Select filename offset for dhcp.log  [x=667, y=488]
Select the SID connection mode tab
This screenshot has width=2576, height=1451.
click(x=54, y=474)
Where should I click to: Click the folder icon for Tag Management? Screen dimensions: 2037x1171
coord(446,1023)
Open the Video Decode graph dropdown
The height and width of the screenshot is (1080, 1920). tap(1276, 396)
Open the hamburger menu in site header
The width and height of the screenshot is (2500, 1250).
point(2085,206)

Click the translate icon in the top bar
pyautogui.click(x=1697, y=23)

§ **What you have to do**
Reproduce each line above exactly.

§ **Answer to the problem**
Select filename offset for dhcp.log  [x=667, y=488]
Select the SID connection mode tab
This screenshot has width=2576, height=1451.
click(x=54, y=474)
Where should I click to: Click the folder icon for Tag Management? Screen dimensions: 2037x1171
coord(446,1023)
Open the Video Decode graph dropdown
The height and width of the screenshot is (1080, 1920). tap(1276, 396)
Open the hamburger menu in site header
The width and height of the screenshot is (2500, 1250).
point(2085,206)

Click the translate icon in the top bar
pyautogui.click(x=1697, y=23)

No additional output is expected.